Challenge your "Stinkin' Thinkin'" with this "Hey, Smell This!" exercise from I Don't Stink. The exercise is a personal activity, but you can modify it for the classroom. The main objective is to help participants realize that what you focus on swells. So, the more positive thoughts you have, the more positive things you'll notice. Which, from a Biblical standpoint, pairs well with Philippians 4:6-8.
  • Prepare a bulletin board: 
    • Title it "We Smell Good", or "Choosing Sweetness" 
    • Underneath, display three large hearts labeled: SWEET-SMELLING Thoughts, What Was Attracted, and SWEET Emotions.
  • Introduction: Each learner writes, draws, or pastes on small cut-out hearts:
    • 2 achieved goals they believe would make their life better
    • 1 emotion they would like to experience each day.
  • For the next week: 
    • Daily distribute notecards to every classroom member - learners and leaders.
    • Carry the notecards with you everywhere.
    • Whenever a SWEET-SMELLING thought occurs, tally it on the card. 
    • At the end of each day, tally up how many sweet-smelling thoughts the entire class had and record it on the appropriate heart labeled with the date. (*The original activity suggests spraying a sweet-smelling fragrance during this reflection period. But, as opinions vary, consider inviting learners to imagine favorite sweet scents, vary the scent used daily, or pass around sweet-smelling objects that they can choose to smell or not.)
    • If any classroom member received any of the things they desired, invite them to share how it happened. Then, have them draw a line from the "What Was Attracted" heart to the cut-out heart that represents their desired goal on the bulletin board.
    • If any classroom member experienced their desired sweet emotion, invite them to share how it happened. Then, draw (or trace if a line is already drawn) a line from the "SWEET Emotions" heart to the cut-out heart that expresses that emotion.
  • At week's end:
    • Make a sweet-smelling trends graph and discuss data patterns. When did the most or fewest sweet-smelling thoughts happen? What happened on that day that might have influenced the number of sweet-smelling thoughts?
    • Discuss what surprised you about this activity and what benefit would come from completing it independently.
    • Notice the cut-out hearts that are not connected. Discuss reasons why they are not and suggest ways these desired goals or emotions might result in the future.
An alternative activity, "Take Out Your Stinkin' Trash" invites classmates to tally the negative thoughts they have daily. At the end of the day, they tear up their sheet into exactly that many pieces and add it to water then freeze it. Thaw the container each morning to prepare to add more pieces at days end. At the end of the week, learners throw out their now truly stinkin' trash.

Sixth and Up

Create positivity ambassadors by training learners to combat negative thoughts with positive affirmations (list from 7 Mindsets). Display your favorite three to five affirmations as a class, make personal affirmation journals or posters featuring individual favorites of three to five, and model using the affirmations when negative thinking emerges. Encourage students to remind you to use them also. Our five favorite affirmations:
  • "I matter, and what I have to offer this world also matters."
  • "I learn from my challenges and always find ways to overcome them."
  • "I fill my day with hope and face it with joy."
  • "I am who I want to be starting right now."
  • "I see the beauty in others."

Discuss "Would You Rather..." Questions

  • Be grouchy or sad?
  • Be left alone when you're grouchy or have people try to make you feel better?
  • Play a role as Oscar or Eeyore?
If you would like three "Would You Rather...?" questions for every October day, download this Wolfe Stew PowerPoint or get it (for free!) at our TPT store.

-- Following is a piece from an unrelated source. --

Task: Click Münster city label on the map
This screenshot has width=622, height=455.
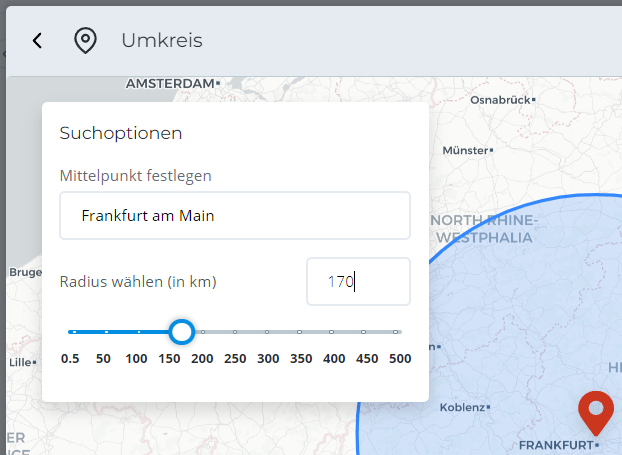Action: pyautogui.click(x=462, y=149)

Take on the Family Challenge

Make a list of what each family member needs when he or she is grouchy. Then, commit to abiding by it. Ask others to respect your needs when you are grouchy.

We'd Love to Know:

What helps you overcome your grouchiness?

We’re excited to share one more day with you and wish you JOY for Today and HOPE for Tomorrow. 

Your Partners in JOY Finding,
Red stew bowl with steam rising from top. Wolfe Stew crawled on front.

Sample these related posts:

Find even more JOY for Today in our monthly calendars, holiday, and seasonal posts.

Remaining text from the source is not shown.